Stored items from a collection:
================================

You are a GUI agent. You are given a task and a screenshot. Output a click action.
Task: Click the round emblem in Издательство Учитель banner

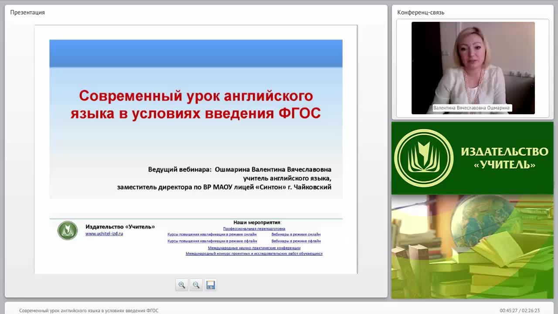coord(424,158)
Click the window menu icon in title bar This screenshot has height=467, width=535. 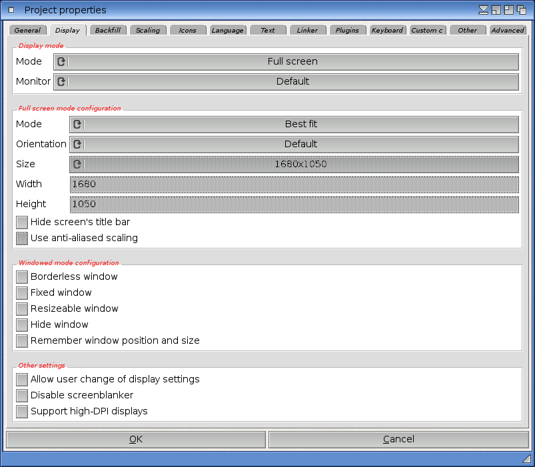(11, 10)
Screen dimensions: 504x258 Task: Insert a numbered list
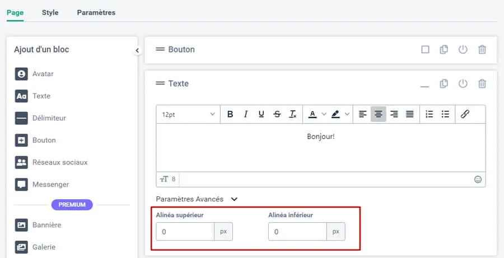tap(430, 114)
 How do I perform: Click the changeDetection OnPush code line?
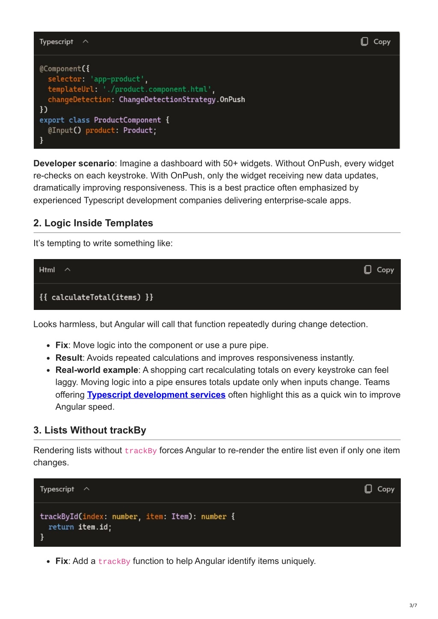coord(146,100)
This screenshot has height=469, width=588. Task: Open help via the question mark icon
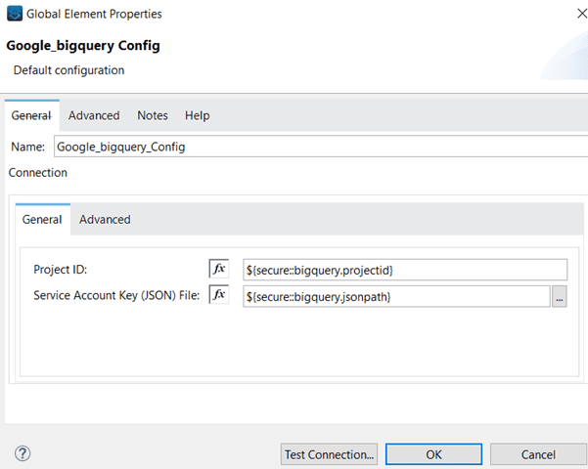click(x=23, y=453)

================================

*Your goal*.
Each line from the line containing "Screen dimensions: 504x258" through the final line of the data above must be retyped exactly; nothing else, and no pictures, may appear.

*Written solution*.
Screen dimensions: 504x258 Task: Insert a numbered list
tap(430, 114)
 How do I perform: Click the changeDetection OnPush code line?
coord(146,100)
This screenshot has height=469, width=588. Task: Open help via the question mark icon
click(x=23, y=453)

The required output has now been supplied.